Como ya es sabido, Galicia cuenta con una fuerte tradición apícola y buena muestra de ello son sus alvarizas. Una especie de muros, dispuestos generalmente en forma circular, donde se refugian un conjunto de colmenas. Este tipo de construcciones -aunque se pueden encontrar en distintos puntos del territorio gallego- son un referente etnográfico en las montañas de la sierra de O Courel, en Lugo. Por eso, tanto su concepción arquitectónica como la riqueza del entorno que las rodea son el caldo de cultivo para una miel de calidad superior.

La sierra de O Courel cuenta con unas características únicas. En primer lugar por su orografía, especial por sus vertiginosas laderas coronadas -en algunos casos- por cumbres entre las que está la de Formigueiros con 1.639 metros de altitud y en segundo lugar, por un clima en el que predominan los cambios drásticos de temperatura entre verano e invierno. Todo esto propicia que hablemos de un entorno de gran valor natural, que además de contar con una enorme variedad de flora y fauna, ha tenido que adaptar su arquitectura popular a una serie de particularidades diferentes a las del resto del territorio gallego. Pequeños puentes de madera o piedra para cruzar ríos (pontellas) o las típicas construcciones que servían para secar la leña y las castañas (sequeiros), se suman a los encantos propios de este paraje vivo y agreste del sureste de la provincia de Lugo.

Por su parte, las alvarizas, se levantaron con materiales propios del entorno, especialmente pizarras y rocas de estructura laminar -frecuentes también en la construcción de casas-. Unos componentes que se caracterizan por el predominio de minerales laminares que favorecen su fragmentación en lascas y que agilizaban, en consecuencia, la tarea de construcción para los apicultores de la época. Aunque la forma puede variar entre circulares y ovaladas, el resto de características son comunes entre ellas: muros de una altura aproximada de dos metros, una puerta de acceso de madera y unas dimensiones cercanas a los cinco o seis metros metros de diámetro para las redondas y doce por seis metros para las de forma oval. Visto esto, es lógico pensar que reducir la altura de los muros facilitaría el acceso de los propietarios pero, precisamente esto, impide los estragos que puedan ocasionar animales salvajes, como el oso u otros.

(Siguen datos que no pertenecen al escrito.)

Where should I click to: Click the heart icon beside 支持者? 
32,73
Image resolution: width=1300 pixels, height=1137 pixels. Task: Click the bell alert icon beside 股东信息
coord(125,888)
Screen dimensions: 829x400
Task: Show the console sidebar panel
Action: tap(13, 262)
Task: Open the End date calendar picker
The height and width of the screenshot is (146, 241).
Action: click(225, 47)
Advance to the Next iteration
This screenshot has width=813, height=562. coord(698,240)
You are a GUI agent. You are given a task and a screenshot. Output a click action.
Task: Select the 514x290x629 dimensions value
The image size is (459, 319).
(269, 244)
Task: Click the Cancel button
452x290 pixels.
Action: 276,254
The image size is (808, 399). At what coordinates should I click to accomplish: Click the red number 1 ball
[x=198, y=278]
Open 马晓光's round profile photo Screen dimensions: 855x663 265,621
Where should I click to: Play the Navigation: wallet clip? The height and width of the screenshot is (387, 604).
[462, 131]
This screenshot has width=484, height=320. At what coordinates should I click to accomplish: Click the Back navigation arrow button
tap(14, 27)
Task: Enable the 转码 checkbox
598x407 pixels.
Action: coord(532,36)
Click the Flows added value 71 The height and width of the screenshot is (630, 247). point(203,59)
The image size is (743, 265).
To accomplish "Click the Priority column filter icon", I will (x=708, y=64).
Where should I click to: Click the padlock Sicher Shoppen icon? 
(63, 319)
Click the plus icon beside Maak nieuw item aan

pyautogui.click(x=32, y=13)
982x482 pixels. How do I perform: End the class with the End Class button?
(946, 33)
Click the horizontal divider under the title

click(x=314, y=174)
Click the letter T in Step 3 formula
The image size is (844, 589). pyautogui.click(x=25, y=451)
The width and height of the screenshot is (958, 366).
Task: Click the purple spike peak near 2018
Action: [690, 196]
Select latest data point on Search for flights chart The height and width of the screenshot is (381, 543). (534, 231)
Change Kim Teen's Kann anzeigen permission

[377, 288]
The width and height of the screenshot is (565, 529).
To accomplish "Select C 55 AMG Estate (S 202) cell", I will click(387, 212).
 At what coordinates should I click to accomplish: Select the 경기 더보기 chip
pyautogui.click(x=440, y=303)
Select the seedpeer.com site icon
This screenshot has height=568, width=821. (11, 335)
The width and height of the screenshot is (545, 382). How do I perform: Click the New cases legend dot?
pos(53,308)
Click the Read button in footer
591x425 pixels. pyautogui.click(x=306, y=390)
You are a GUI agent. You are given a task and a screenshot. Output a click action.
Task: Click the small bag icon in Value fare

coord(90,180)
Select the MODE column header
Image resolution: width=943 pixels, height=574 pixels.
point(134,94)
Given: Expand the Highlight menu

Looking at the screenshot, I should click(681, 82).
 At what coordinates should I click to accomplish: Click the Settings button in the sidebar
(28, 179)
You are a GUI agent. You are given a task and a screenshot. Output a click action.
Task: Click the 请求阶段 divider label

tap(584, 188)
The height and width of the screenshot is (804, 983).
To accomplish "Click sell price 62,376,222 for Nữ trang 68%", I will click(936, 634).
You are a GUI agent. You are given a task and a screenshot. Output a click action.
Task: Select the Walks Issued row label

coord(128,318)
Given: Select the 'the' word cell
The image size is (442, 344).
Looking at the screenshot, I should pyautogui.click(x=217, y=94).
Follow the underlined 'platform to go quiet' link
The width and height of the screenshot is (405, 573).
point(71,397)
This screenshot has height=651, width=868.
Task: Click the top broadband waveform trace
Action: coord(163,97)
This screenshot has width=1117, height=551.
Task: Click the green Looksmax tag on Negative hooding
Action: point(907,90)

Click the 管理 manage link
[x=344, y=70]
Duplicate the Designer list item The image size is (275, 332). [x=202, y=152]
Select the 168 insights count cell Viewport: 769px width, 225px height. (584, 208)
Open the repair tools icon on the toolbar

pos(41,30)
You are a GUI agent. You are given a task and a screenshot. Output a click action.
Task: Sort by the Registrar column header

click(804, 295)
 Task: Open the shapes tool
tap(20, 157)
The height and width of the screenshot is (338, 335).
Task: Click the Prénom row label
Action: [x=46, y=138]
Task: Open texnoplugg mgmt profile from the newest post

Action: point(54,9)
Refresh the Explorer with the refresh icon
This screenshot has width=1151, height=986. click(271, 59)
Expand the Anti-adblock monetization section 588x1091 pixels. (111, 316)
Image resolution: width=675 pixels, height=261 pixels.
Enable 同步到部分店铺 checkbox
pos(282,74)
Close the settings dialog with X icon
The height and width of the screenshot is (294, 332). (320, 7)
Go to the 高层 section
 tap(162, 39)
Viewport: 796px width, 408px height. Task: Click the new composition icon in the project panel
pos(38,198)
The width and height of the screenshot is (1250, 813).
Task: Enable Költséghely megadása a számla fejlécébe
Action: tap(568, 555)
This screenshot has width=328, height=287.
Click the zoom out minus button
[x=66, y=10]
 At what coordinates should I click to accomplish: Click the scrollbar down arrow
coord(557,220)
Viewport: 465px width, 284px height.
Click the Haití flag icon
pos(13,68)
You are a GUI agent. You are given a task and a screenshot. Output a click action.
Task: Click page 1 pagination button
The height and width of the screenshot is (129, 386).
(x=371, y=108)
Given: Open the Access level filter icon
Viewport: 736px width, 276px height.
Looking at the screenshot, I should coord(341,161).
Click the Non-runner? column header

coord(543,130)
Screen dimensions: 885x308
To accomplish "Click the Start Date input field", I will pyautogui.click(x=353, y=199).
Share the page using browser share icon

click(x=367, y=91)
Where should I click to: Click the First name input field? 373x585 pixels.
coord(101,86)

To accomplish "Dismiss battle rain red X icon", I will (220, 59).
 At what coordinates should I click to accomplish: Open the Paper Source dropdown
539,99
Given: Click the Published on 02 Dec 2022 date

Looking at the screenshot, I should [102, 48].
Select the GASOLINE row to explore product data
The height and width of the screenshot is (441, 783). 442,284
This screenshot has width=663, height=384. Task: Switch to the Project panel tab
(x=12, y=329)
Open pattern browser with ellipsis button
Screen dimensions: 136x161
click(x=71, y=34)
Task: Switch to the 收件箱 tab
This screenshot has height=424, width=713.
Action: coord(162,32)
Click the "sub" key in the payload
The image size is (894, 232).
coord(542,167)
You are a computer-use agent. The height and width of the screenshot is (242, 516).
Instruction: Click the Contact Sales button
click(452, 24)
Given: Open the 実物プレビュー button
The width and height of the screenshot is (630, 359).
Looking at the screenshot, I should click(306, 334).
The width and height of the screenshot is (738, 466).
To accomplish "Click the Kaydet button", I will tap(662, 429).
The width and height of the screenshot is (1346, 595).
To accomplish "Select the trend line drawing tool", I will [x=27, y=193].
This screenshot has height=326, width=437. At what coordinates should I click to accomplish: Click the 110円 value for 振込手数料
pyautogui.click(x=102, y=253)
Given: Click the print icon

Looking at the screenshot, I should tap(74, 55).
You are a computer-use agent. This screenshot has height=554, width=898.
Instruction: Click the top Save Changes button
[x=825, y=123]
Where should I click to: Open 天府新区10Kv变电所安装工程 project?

Una de las particularidades que más sorprenden de este tipo de recinto, es su disposición en terrenos escarpados, de difícil acceso y alejadas de la población. El hecho de encontrarse alejadas de casas o cualquier núcleo urbano evita -tanto para propietarios como para vecinos- los problemas derivados de las colmenas y facilita el acceso de las abejas a una mayor variedad de materia prima. Por otra parte, el grado de inclinación que adquieren estos espacios está pensado para aprovechar al máximo las horas de sol, ya que el frío es uno de los principales enemigos de los colmenares.

Y aunque, hoy en día, ya no se vean instalaciones modernas rodeadas de una fortaleza o algún tipo de sistema defensivo, los apicultores siguen estableciendo la tarea productiva de sus abejas en los mismos lugares. Sin duda, la principal justificación que existe en torno a la ubicación de las alvarizas es la búsqueda de espacios soleados en un territorio que registra temperaturas especialmente bajas.

Una importante muestra de estas tradicionales explotaciones se pueden ver en el camino entre Domiz y Loureiro, en el municipio lucense de A Pobra do Brollón. Que en mejor o peor estado, de mayor o menor tamaño y en funcionamiento o no, se encuentran rodeadas de una gran capa vegetal de árboles y flora autóctona que ofrecen una panorámica inigualable del lugar.